Regardless, as tdracer himself has said, there's been 40+ years of successful FADEC-controlled flights (i.e., no other "mysterious dual engine shutdown" events). This must total, what -- tens of millions of flight hours? Hundreds of millions? That is an astonishing level of reliability. As such, the statistical likelihood that a dual engine shutdown could be caused by aliens zapping the engines OR a butterfly in Brazil flapping its wings OR a dual FADEC failure occurring are all exactly the same -- at least to the 8th or 9th decimal place!

About 35 million scheduled flights per year currently globally, so maybe 25 M on average over the last 40 years, and I would WAGuess about 75% SH @ 2hours average, 25% LH @10 hours average. That would be 1 billion flights, and 4 billion hours, and I think if anything it is higher. (fiscal year 2023 the USA had almost 27million flight hours in general aviation alone)

July 8 (Reuters) - A preliminary report into the deadly crash of an Air India jetliner in June is expected to be released by Friday, three sources with knowledge of the matter said, with one adding the probe had narrowed its focus to the movement of the plane's fuel control switches.

This post does a good job explaining it IMHO. Reducing maximum TOGA thrust (fixed derate) reduces Vmc which can allow you to get more MTOW on wet/short runways. An assumed temperature derate I believe gets overridden when you lose an engine; a fixed derate does not.

From the draft 787 FCOM:
Thrust Asymmetry Protection appears to more-or-less act as a dynamic fixed derate, allowing more thrust only at higher airspeed

The issue is that following an engine that suddenly experiences UHT during the takeoff roll, many crews have aborted. You get a sudden change in engine sound and indications, and sudden yaw. I expect it feels a lot like engine failure, and before V1, you abort for engine failure... but one side is still producing lots of thrust while you're hitting the brakes and spoilers.

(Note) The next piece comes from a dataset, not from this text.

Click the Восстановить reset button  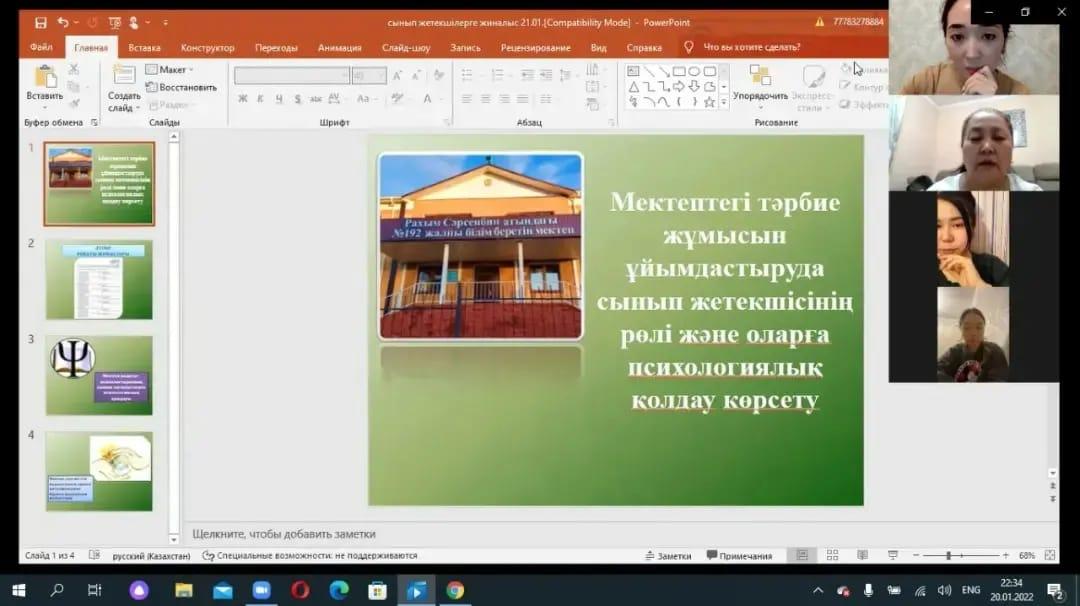[x=181, y=87]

I wouldn't expect TCMA to activate if the engine experienced UHT and the crew didn't abort: the thrust levers will still be near full thrust (even with a derate). Asymmetric thrust is an issue with 0lbf (or reverse) on one side and 36000lbf on the other, if the aircraft is built/operated for 20-24klbf engines. It's a lot less of an issue if you have 15-24klbf on the good engine and 36klbf on the UHT engine. That's a thrust imbalance at most the same as in a normal engine-out situation, just at 1.5x total thrust instead of 0.5x total thrust.

A fuel flow limit isn't a perfect absolute limit. Unless you want to take an infinite time to reach takeoff thrust, you need to apply more fuel than is required to maintain that thrust, because some of the fuel goes to accelerating the engine. Add various accessory loads, varying bleed air demand, varying altitude/temperature/airspeed etc, and I imagine a fixed orifice simply isn't all that accurate and can't be set closely. Especially as an overspeed core results in an overspeed pump, itself delivering more fuel to the wide-open valve...

True, but as each FADEC has two channels and each channel has independent analogue sensor inputs, the chance of each FADEC getting identical inputs from two engines with different hours and wear is infinitesimal. Going further, if you argue that both channels should be in agreement to shut an engine down, then the likelihood quarters again.

If that is true then the elephant in the room that no one wants to talk about just started stomp it's feet.

Exact values might matter if you're wanting to argue overflows and various other 'software' bugs.

Specification/design bugs (as the ANA 787 TCMA shutdown was) often crop up with just binary values and under/over X.

Both N2 and TCMA appear to operate when either channel detects the fault, because the potential consequences of not operating are catastrophic and the channel that's failing to control the engine could also be failing to detect the fault.

I'm not sure how many other shutdown routines there are in the FADECs that immediately command an engine shutdown without crew intervention, other than during start. I doubt there's many, and I expect they're either-channel for much the same reasons.